If it’s not already clear, this is a very serious issue you need to be aware of. Elevated levels of triglycerides in your blood can:
- Increase your risk for developing coronary artery disease
- Increase the risk of stroke and other cardiovascular problems
- Result in a higher risk for metabolic syndrome, which is a collection of health issues such as high blood pressure
- Heighten the chances that you’ll develop complications like diabetes or kidney disease
Impact of Diet on Triglyceride Levels
Remember when we talked about triglycerides, and how they can be a sign of potential heart disease? Well, it turns out it’s not just your genes that matter, but also what you eat. In other words, your diet can have a huge impact on your triglyceride levels.
Foods to Avoid
High-fat foods like butter and cheese can cause an increase in blood triglycerides. Similarly, processed food such as potato chips or sweets that contain a lot of sugar can also boost triglyceride levels. Eating too much red meat or nuts is also linked to elevated blood fats. So if you want to reduce your risk of developing heart disease, it’s important to pay attention to what (and how much) you’re eating.
Foods To Enjoy
On the other hand, don’t forget that healthy meals can help lower triglycerides and improve overall health. Adding foods that are high in unsaturated fats (e.g., fatty fish) and low-glycemic carbohydrates (e.g., whole grains) is beneficial for keeping your levels in check—opt for these instead!
Making simple changes to your diet—like avoiding processed food and adding healthy options—can have a big impact on your triglyceride levels over time. Your doctor may even be able to advise you further on specific steps you should take for reducing the amount of fat in your bloodstream — so don’t skip that appointment!
Factors That Raise Triglycerides Levels
Ever wonder why certain factors can raise your triglycerides levels? It’s important to know why these levels can rise so you can be proactive in managing your heart health. Here are some major factors that raise triglycerides levels:
It’s important to eat healthy foods such as lean proteins, fresh fruits and vegetables, whole grains and low-fat dairy products. These types of foods will help keep your triglycerides in check and also provide other health benefits. Try to limit or avoid processed foods and beverages with added sugars, as these can increase your triglyceride levels.
Regular physical activity—at least 30 minutes every day—can help reduce triglycerides. Aim for at least 150 minutes of moderate intensity exercise per week, such as brisk walking, biking or swimming. Keyword here is regular—you want to build exercise into part of your regular routine for maximum benefit.
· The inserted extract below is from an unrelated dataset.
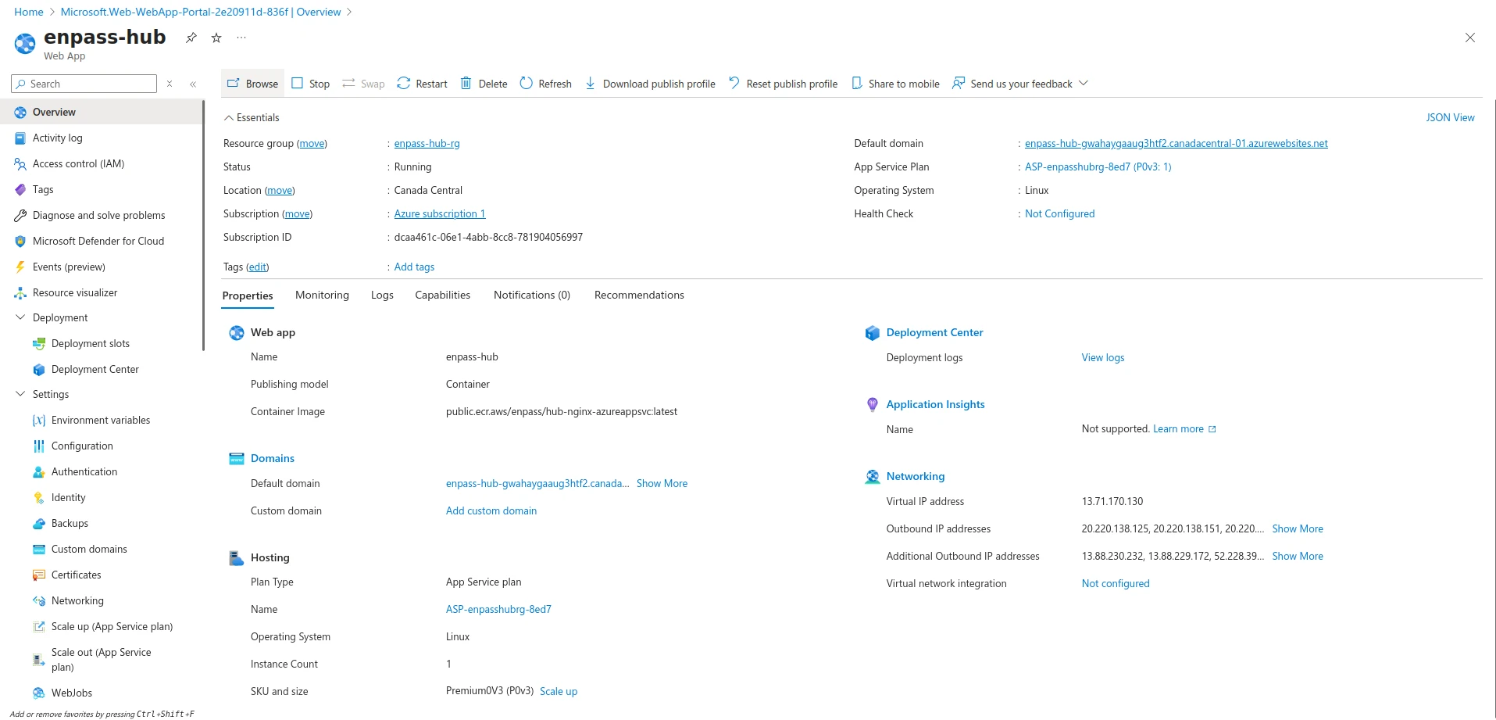This screenshot has height=720, width=1496.
Task: Pin enpass-hub to dashboard
Action: coord(191,38)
If you are overweight or obese, losing weight can help reduce your triglycerides levels. Try to create an effective weight-loss plan that includes healthy eating habits and physical activity—it’s often easier than you would think!
Limit Alcohol Intake
Alcohol has been found to raise triglyceride levels, so try to limit your intake if possible. The same goes for sugary beverages such as soda or juice drinks—these can also cause your triglyceride levels to increase, so be mindful of how often you have them.